FilmJuice have my review of Mathew Chapman’s jaw-droppingly awful The Ledge.
The fact that The Ledge got made at all offers an interesting insight into the difference between British and American attitudes towards religion. For example, despite having an official state church and being an ostensibly Christian nation, British society is now so profoundly secularised that atheism is now our cultural default. In other words, when you meet someone new you do not automatically assume that they are a Christian. Instead, you assume that they are either an atheist, an agnostic or sufficiently non-religious that you do not need to worry about offending Christian sensibilities in casual conversation. In fact, British society is now so profoundly secularised that many intelligent atheists are becoming annoyed at the shrill combativeness of the so-called ‘New Atheists’, thereby creating a market for books that embrace a less confrontational form of atheistic thought. America, on the other hand, is still a de facto Christian nation. This is evident from the fact that politicians tend to speak in explicitly Christian terms while even the more outlandish Christian beliefs are seen as serious moral positions. Simply stated, no British person would think to make a film like The Ledge because British public discourse has effectively banished the more outlandish Christian beliefs meaning that the confrontational attitude of the New Atheists comes across as bullying and uncouth.
Even more problematic is the fact that The Ledge is not the film it purports to be:
Despite ostensibly resembling a thriller, The Ledge is actually quite a talky and slow-paced film constructed around a series of set pieces in which characters deliver extended speeches for and against a belief in God. Given that Chapman places so much emphasis on these speeches it seems safe to assume that The Ledge is intended to be a film about ideas. Unfortunately, Chapman’s attempt to make a film about the clash between atheism and religion fails on two levels: Firstly, none of the ideas contained in The Ledge are particularly new or profound. In fact, the characters of Gavin and Joe are so unsympathetic and intellectually stilted that it rapidly becomes clear that Chapman has just as little insight into atheism as he does into religious fundamentalism. Instead of providing us with well-rounded characters and thought-provoking ideas, Chapman delivers banal caricatures filled with nothing more than hot air. Secondly, despite bloating the film’s running time and draining the thriller elements of all urgency and tension, the polemical aspects of the film are so poorly integrated into the plot that they seem more like a distraction than a primary focus. Look beyond the PR guff about ideas and The Ledge reveals itself to be little more than a squalid melodrama about a traditional love triangle.
Even more problematic is that, once you strip away all the God-talk, The Ledge is revealed to be a deeply misogynistic piece of filmmaking.
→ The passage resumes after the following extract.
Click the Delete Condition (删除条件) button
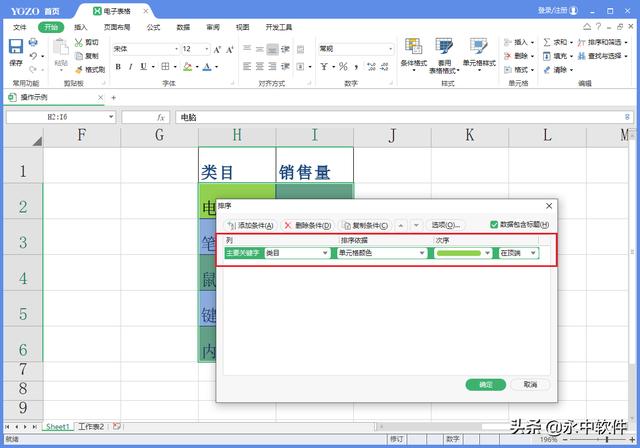Image resolution: width=640 pixels, height=448 pixels. click(308, 225)
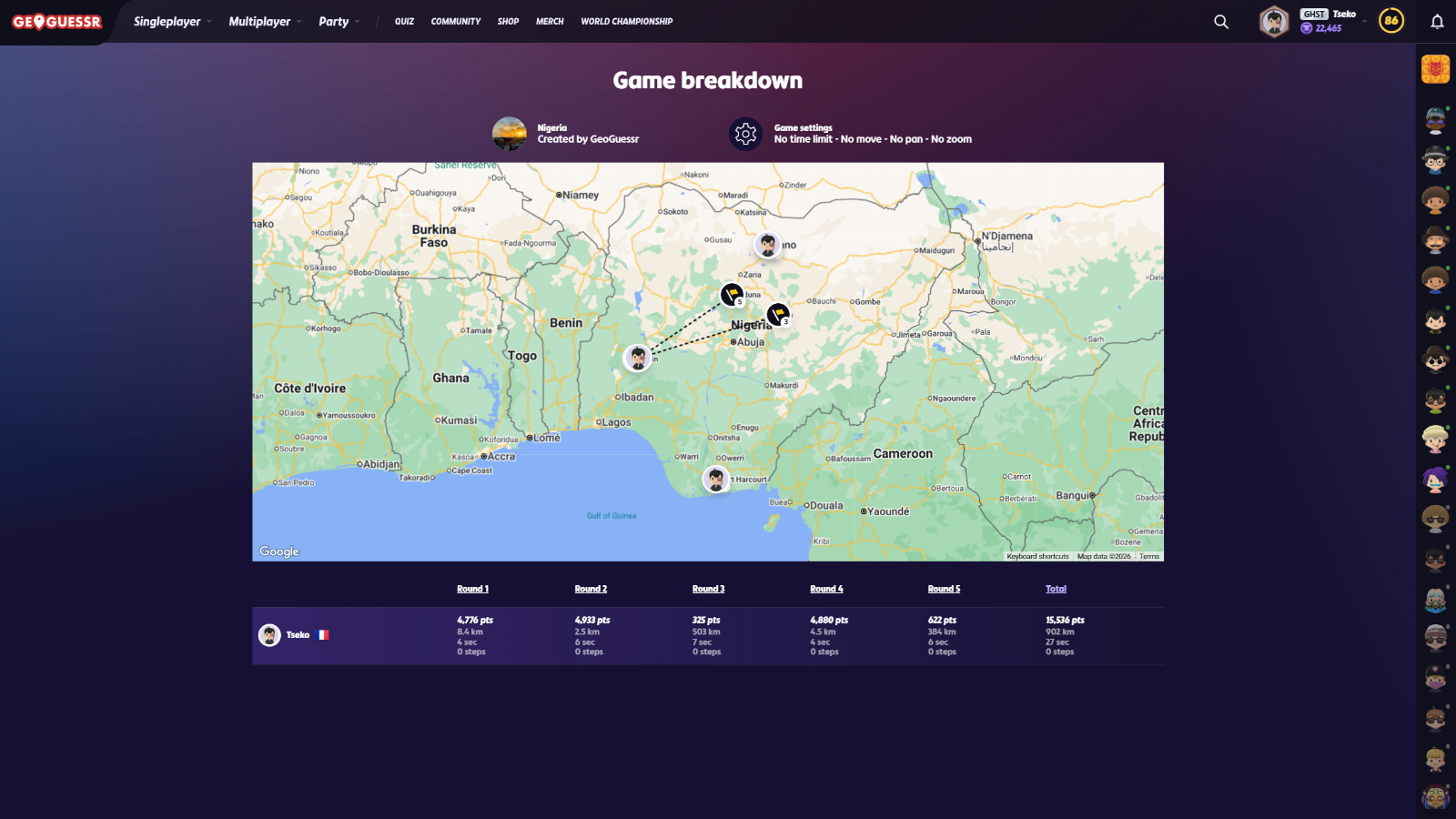Click the Nigeria map thumbnail
1456x819 pixels.
point(510,134)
At the heart of the film is a confrontation between two individuals who are so convinced of their moral and psychological superiority that they feel utterly entitled to the love of a beautiful woman. Indeed, while Joe dominates Shana by dragging her to a series of increasingly repressive churches, Gavin dominates her using mind games designed to make her fall in love with him. The Ledge is a profoundly misogynistic film because both forms of domination not only succeed but also go completely unchallenged by a director who refuses us all access to Shana’s thoughts and feelings. Denied both agency and meaningful self-expression, the character of Shana is nothing more than an empty vessel for the desires of selfish and hateful men. Time and again, Shana is given the opportunity to speak up for herself but instead Tyler simply stares impassively into the camera like a beautiful doll whose sole purpose in life is to be owned by an alpha male.
The Ledge is easily one of the worst films I have seen this year. Now that the scars have begun to heal on the viewing experience, I am almost tempted to say that the film is ‘so bad it’s good’ but then I think about the scene in which the atheist crows about getting Liv Tyler’s character to masturbate while thinking about him and I’m reminded that this is nothing more than a dull and misogynistic piece of pseudo-intellectual garbage.
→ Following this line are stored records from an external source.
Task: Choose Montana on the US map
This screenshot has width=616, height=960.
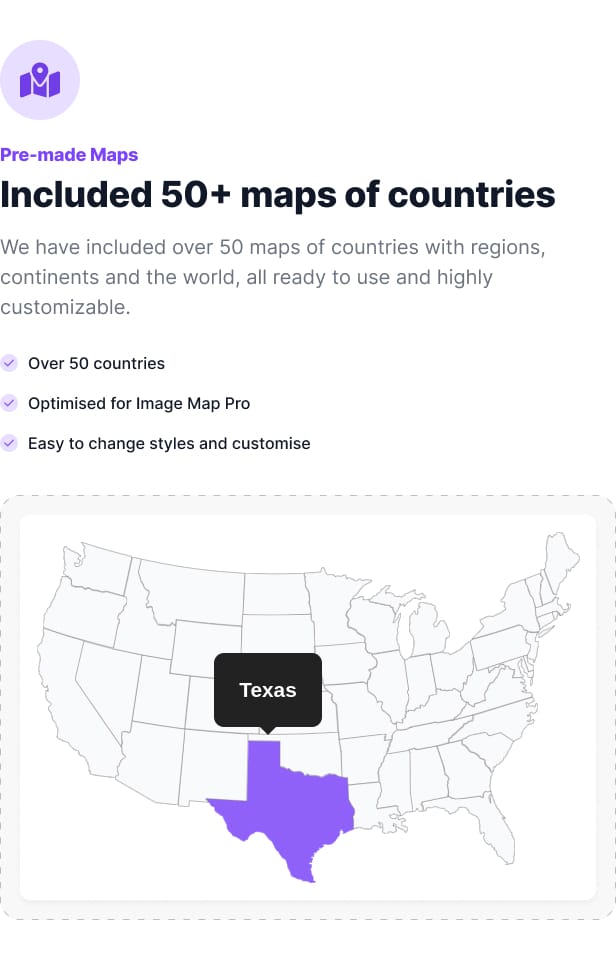Action: pyautogui.click(x=190, y=593)
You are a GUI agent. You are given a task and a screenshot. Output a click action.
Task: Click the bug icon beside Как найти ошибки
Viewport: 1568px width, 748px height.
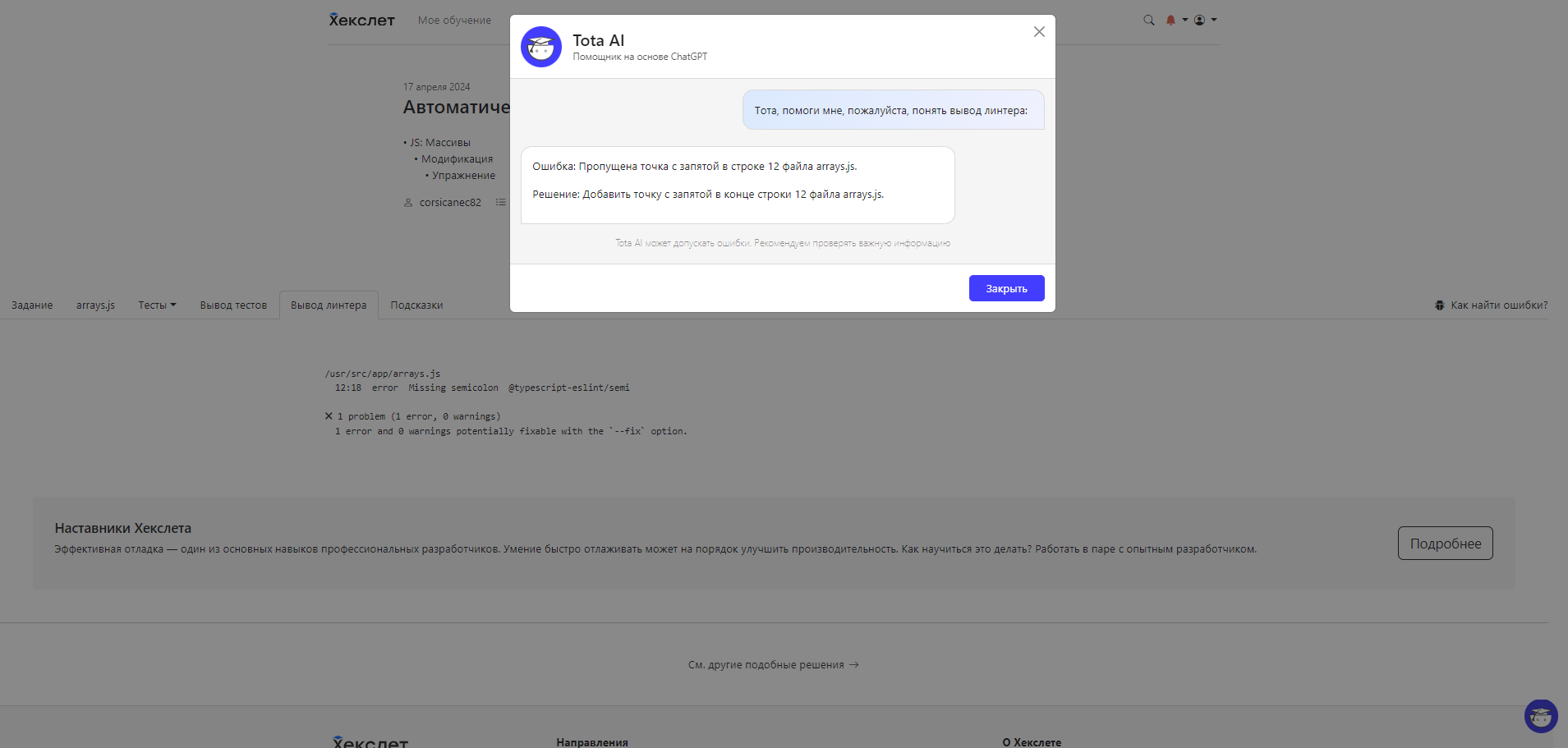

It has become something of a critical cliché to end a review or an essay with a phrase such as “…and find out something about what it means to be human”. The elevation of this simple characterisation of a piece’s themes and ideas into a full-blown cliché is partly a reflection of its over-use by unimaginative critics and partly a reflection of the sheer number of works of art that attempt to engage with issues of personal identity. Indeed, the crisis of identity is perhaps the central recurring theme behind all of modern literature. However, despite all of the books, films and plays devoted to excavating conceptions of the self, surprisingly little headway has been made. We are still alienated from our deepest desires. We are still trapped between the need to be social creatures and the desire to be true to ourselves. We are still fundamentally estranged from each other’s subjectivities.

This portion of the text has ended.